*** Opening Records supplied ***

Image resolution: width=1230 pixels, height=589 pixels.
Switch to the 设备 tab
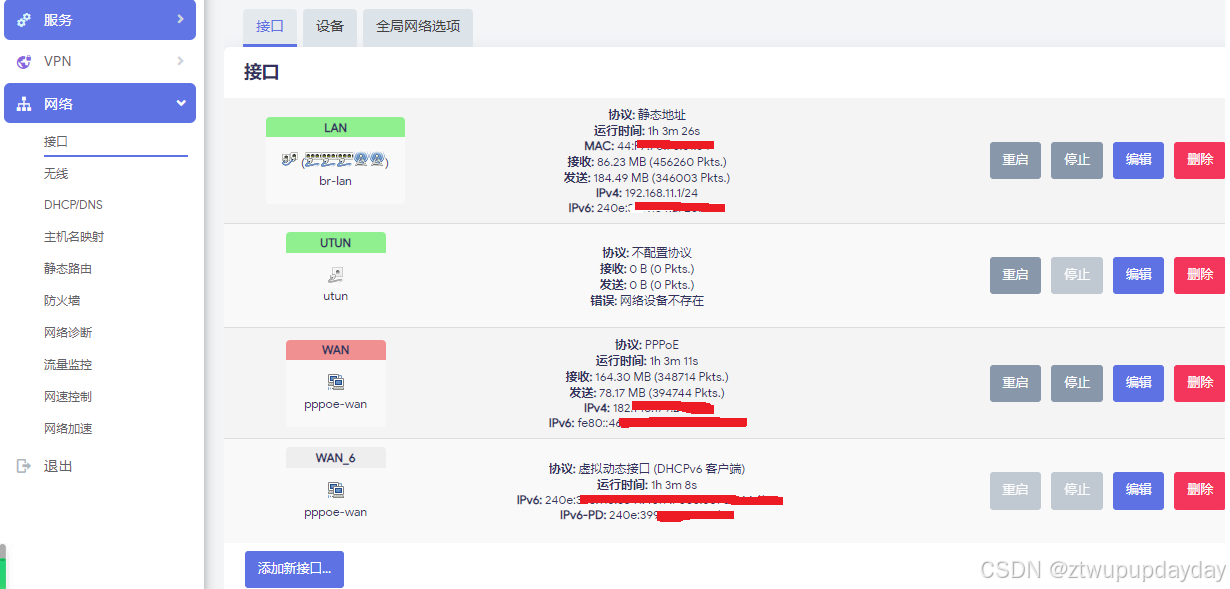click(x=330, y=27)
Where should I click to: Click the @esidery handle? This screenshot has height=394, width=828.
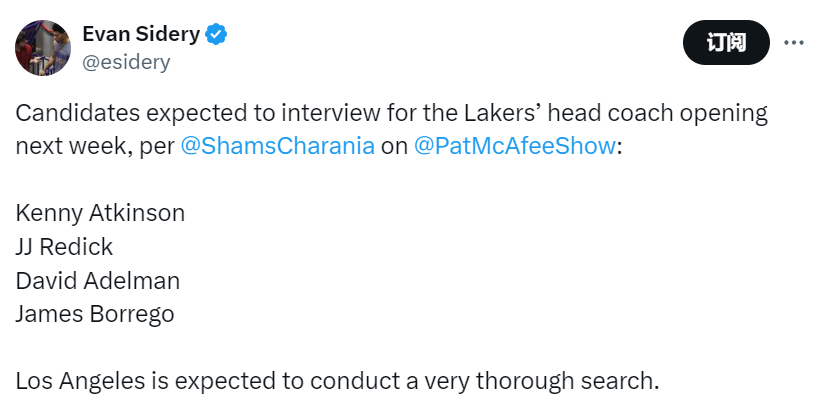click(x=126, y=62)
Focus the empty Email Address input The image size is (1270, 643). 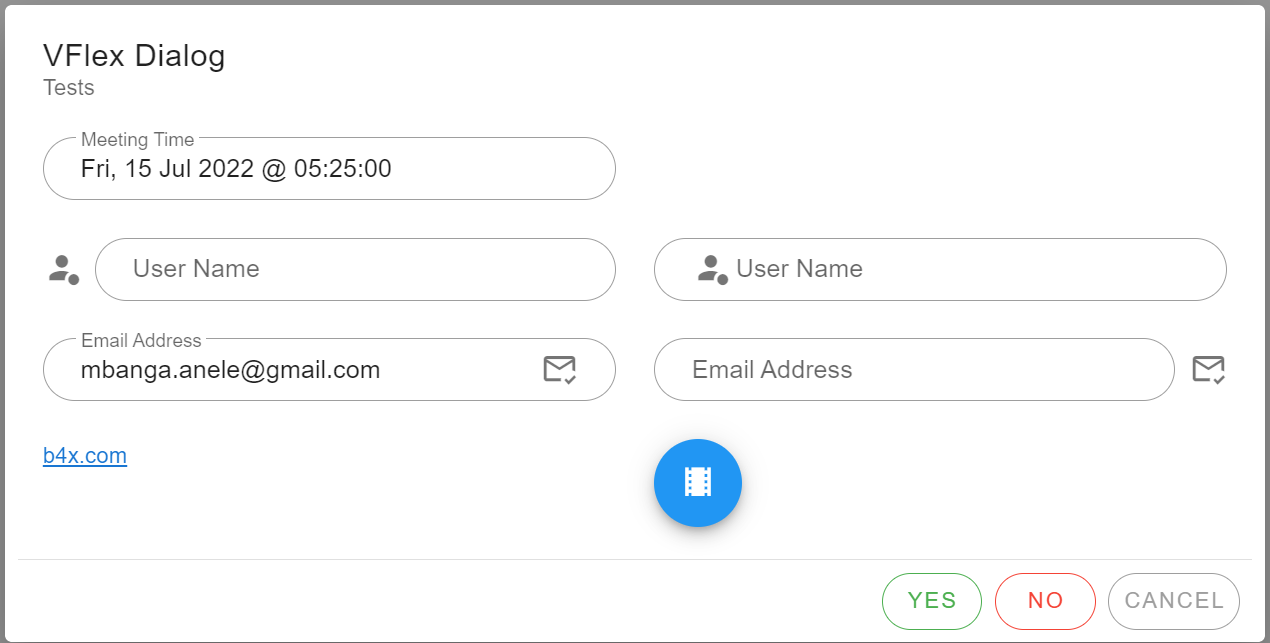click(910, 370)
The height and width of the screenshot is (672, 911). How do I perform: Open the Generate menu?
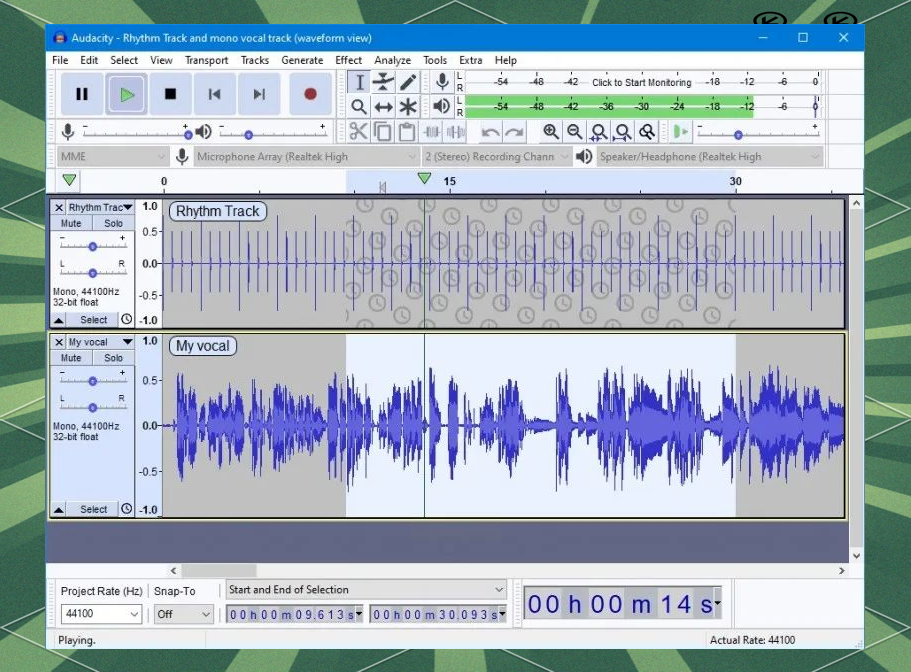tap(302, 60)
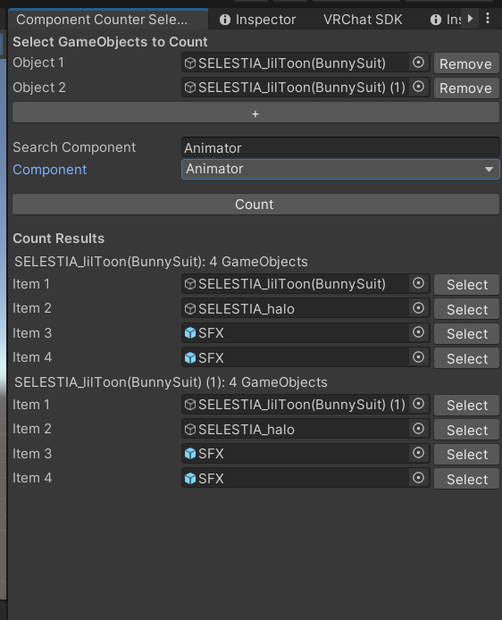Select first group's SELESTIA_halo item
This screenshot has height=620, width=502.
466,309
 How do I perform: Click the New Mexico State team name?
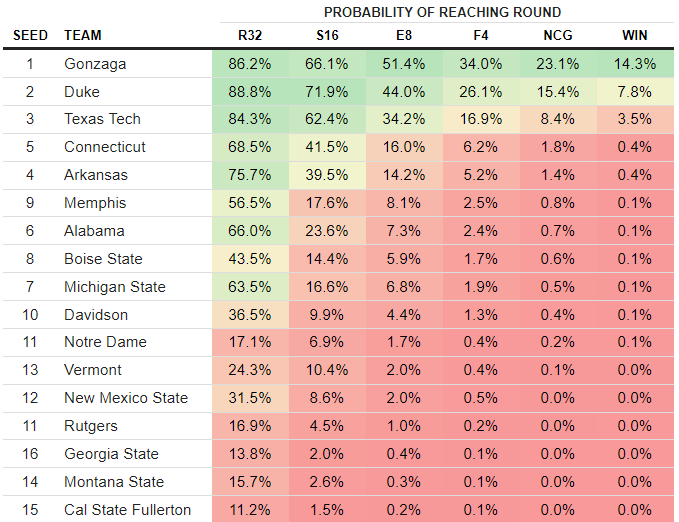(126, 398)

*** Closing Records supplied ***

## Task to carry out
Reproduce the final stretch of lines exactly: the line containing "How do I perform: Click" through the last line of the data, both included. Pictures do not belong in the copy.

## Result for this task
 How do I perform: Click the New Mexico State team name?
(126, 398)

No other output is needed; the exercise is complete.